Design and Methods of the Study

Patient data was extracted from the UK Medical Cannabis Registry on 9th January 2023. The UK Medical Cannabis Registry records demographic data and medical history, indications for CBMP prescription, CBMP formulation, route of administration, doses, and comorbidities. Extracted data also included cannabis and smoking history and information about concurrent ADHD treatment medications. Changes to information about the patient’s medications between follow-up appointments and the incidence of adverse events were also reported.

Patient-reported outcome measures (PROMs) were recorded at baseline and 1, 3, 6, and 12 months. PROMs were recorded using the generalised anxiety disorder-7 (GAD-7), single-item sleep quality scale (SQS), and EQ-5D-5L.

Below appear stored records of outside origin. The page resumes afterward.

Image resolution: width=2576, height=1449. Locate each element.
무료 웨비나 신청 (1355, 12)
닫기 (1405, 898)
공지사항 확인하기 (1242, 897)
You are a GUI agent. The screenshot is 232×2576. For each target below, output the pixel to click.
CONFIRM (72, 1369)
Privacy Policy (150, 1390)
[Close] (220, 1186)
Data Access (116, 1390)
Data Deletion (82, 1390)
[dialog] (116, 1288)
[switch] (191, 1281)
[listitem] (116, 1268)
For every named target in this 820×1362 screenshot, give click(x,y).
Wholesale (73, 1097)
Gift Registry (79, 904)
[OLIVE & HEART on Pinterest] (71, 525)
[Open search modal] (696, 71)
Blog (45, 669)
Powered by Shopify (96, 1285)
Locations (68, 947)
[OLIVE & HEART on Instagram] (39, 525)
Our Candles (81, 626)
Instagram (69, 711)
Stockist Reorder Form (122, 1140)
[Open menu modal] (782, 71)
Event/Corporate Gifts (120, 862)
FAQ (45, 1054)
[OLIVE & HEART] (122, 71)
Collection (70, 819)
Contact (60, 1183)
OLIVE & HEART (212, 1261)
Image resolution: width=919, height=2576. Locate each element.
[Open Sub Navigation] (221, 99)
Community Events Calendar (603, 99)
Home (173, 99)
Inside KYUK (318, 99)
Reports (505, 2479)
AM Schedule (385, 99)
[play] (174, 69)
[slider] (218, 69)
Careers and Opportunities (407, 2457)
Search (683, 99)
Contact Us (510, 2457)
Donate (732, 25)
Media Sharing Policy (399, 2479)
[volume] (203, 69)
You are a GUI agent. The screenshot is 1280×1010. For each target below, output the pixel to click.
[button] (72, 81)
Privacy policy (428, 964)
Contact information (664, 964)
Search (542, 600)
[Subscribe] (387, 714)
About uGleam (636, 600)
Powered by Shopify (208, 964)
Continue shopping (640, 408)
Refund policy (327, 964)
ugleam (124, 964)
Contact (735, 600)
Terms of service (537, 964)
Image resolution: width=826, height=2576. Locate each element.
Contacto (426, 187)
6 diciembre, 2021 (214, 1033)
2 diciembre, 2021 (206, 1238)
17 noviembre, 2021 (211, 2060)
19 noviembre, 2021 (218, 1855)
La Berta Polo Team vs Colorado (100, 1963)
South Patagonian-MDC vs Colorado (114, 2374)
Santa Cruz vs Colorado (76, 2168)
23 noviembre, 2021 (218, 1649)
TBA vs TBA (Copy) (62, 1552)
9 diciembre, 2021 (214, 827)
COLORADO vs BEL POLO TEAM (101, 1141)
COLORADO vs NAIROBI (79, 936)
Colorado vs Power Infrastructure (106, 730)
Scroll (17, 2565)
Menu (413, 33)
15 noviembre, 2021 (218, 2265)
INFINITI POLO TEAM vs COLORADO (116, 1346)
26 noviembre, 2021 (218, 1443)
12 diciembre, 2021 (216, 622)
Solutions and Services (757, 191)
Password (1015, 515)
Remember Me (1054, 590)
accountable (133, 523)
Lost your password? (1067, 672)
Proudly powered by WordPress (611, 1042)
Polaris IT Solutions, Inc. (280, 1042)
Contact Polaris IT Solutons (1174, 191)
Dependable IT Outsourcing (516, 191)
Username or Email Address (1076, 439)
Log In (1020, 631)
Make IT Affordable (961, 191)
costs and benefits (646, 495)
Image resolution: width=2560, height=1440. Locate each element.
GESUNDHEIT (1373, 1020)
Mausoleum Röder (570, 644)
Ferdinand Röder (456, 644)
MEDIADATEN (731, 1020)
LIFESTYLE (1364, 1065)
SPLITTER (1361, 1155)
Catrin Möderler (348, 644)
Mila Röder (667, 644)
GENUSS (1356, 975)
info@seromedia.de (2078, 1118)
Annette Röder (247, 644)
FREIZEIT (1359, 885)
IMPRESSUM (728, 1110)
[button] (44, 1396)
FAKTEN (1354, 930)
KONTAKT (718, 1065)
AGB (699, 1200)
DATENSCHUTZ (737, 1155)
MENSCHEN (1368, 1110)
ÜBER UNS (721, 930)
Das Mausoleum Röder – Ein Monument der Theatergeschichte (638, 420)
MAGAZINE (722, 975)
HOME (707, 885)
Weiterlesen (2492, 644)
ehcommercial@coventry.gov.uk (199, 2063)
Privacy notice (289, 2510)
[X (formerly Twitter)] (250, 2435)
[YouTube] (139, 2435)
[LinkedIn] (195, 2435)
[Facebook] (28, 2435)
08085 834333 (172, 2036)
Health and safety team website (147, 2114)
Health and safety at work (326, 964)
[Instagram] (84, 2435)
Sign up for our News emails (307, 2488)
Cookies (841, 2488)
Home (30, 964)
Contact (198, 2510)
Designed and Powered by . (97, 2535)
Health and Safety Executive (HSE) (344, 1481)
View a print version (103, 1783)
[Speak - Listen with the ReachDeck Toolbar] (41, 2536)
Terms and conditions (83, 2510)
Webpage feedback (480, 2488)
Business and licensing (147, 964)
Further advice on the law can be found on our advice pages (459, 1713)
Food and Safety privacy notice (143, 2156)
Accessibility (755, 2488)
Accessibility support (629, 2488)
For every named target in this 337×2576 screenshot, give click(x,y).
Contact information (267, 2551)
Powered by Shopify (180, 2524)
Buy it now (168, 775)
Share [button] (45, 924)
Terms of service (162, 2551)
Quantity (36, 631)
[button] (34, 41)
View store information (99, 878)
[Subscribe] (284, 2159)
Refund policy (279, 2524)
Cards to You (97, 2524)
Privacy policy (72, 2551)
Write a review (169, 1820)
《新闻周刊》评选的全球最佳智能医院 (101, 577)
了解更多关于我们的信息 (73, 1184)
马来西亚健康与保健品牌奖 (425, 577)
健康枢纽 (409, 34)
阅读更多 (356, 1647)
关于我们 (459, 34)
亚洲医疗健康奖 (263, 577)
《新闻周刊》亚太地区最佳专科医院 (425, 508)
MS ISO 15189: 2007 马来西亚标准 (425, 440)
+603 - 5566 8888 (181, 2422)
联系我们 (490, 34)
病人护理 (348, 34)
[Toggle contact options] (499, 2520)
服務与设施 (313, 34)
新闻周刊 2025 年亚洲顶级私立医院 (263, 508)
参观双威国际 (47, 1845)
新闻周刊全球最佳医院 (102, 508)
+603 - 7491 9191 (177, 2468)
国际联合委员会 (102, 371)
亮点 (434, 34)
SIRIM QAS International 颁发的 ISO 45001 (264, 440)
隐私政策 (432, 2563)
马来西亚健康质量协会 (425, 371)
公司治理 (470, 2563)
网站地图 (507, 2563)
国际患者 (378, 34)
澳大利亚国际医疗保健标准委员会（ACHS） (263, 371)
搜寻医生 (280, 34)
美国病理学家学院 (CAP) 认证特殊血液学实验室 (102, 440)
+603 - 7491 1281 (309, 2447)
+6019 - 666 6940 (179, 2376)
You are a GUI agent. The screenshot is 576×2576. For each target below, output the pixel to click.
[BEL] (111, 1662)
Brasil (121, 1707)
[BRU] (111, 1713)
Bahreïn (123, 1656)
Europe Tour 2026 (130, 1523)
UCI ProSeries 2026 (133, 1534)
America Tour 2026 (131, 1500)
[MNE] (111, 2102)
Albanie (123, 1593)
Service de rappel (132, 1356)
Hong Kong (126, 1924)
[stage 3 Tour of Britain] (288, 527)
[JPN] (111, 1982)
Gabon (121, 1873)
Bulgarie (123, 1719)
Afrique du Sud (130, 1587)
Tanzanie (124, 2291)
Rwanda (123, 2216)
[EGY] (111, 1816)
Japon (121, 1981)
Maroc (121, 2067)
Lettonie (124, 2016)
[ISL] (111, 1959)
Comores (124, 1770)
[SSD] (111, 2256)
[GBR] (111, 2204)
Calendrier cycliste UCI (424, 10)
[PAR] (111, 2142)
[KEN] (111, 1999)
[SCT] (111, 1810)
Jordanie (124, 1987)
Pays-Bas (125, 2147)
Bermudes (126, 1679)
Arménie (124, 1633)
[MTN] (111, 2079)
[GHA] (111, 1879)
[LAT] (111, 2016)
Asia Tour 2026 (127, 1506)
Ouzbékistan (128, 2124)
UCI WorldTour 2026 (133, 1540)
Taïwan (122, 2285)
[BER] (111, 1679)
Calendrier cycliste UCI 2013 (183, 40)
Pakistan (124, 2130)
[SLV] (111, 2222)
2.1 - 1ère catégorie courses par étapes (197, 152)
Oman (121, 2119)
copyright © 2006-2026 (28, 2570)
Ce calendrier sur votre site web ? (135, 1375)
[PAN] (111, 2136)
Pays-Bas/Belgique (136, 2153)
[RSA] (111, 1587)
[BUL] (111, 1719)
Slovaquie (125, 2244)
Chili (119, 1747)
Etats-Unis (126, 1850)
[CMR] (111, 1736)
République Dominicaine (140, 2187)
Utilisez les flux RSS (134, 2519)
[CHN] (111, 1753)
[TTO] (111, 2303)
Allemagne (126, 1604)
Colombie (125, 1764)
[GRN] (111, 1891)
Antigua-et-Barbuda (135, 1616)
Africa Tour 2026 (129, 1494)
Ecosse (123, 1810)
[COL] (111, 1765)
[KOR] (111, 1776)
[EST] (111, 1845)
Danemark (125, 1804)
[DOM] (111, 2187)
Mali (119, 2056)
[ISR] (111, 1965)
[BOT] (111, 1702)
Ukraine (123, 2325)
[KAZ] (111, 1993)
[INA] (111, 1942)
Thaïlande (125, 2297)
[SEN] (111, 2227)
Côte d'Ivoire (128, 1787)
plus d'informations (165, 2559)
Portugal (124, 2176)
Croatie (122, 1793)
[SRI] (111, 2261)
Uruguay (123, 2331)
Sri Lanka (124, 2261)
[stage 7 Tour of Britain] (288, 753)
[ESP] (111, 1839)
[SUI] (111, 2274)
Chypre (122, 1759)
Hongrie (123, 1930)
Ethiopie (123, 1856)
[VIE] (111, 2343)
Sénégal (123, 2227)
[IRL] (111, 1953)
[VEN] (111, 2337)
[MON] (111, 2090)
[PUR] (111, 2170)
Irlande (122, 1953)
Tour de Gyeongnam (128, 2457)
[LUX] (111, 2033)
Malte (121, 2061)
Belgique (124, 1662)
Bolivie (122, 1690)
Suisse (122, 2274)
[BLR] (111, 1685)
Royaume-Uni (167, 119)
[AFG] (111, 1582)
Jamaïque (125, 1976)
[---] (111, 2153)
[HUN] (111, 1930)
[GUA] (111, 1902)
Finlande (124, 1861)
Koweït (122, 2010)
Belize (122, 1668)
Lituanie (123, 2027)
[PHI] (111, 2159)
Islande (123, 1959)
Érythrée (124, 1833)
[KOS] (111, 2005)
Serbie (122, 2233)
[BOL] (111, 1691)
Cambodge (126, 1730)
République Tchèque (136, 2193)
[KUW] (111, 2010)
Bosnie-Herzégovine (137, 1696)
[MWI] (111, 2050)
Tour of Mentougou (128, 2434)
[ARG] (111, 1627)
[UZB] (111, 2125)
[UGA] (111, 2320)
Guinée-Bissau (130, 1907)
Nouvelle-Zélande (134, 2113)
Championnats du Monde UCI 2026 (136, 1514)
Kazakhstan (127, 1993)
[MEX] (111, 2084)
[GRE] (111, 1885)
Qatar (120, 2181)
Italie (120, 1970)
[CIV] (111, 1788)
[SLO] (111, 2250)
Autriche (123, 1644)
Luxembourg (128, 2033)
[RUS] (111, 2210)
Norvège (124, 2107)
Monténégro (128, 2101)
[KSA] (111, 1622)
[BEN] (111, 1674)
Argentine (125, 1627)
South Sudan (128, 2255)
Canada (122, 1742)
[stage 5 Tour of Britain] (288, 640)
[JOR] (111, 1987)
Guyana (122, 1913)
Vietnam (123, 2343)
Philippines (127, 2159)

Outcomes from the UK Medical Cannabis Registry

A total of 68 patients with ADHD were included in the final analysis, of which 61 (89.71%), 53 (77.94%), 50 (73.53%), and 33 (48.53%) completed PROMs and 1, 3, 6, and 12 months, respectively. The majority of patients were male (n = 55; 80.88%) and were cannabis users (n = 55; 80.88%) at the point of enrolment in the UK Medical Cannabis Registry.

Patient-Reported Outcome Measures

There were changes in anxiety severity and sleep quality scores between baseline and across all follow-up periods at 1, 3, 6, and 12 months. Clinically significant changes in GAD-7 scores were observed in 50% of patients at 1 month, 42.65% (n = 29) at 3 months, 39.71% (n = 27) at 6 months and 26.47% (n = 18) at 12 months.

There were also changes in general health-related quality of life, as assessed by the EQ-5D-5L Index Value, at 1, 3, and 6 months, but not at 12 months, compared to baseline.

Eleven (16.18%) patients reported a total of 61 adverse events, with the most common severity class being moderate (n = 26; 38.24%). The most reported adverse events were insomnia (n = 5, 7.35%), concentration impairment (n = 5, 7.35%), somnolence (n = 5, 7.35%), lethargy (n = 5, 7.35%), and dry mouth (n = 5, 7.35%). No incidences of life-threatening or disabling adverse events were reported.

Conclusions

This study is the first to assess clinical outcomes of patients from the UK Medical Cannabis Registry with a primary diagnosis of ADHD who were prescribed CBMPs for up to 12 months. It is also one of the first studies to investigate the adverse events of CBMPs in individuals with ADHD. These findings show that treatment with CBMPs was associated with changes in general HRQoL after 1, 3, and 6 months, in addition to anxiety and sleep quality across all follow-up periods.

However, the authors of this study do note some limitations in the study design. For example, while these results are promising, a causal relationship cannot be determined. Nonetheless, these findings guide further investigation to assess the therapeutic efficacy and long-term safety profile of CBMPs.

Finally, the authors conclude with recommendations that “comparative analysis should be performed on patients in the UK Medical Cannabis Registry for future evaluations, and importantly, it is essential to conduct high-quality RCTs for the treatment of ADHD whilst controlling for potential confounding factors.”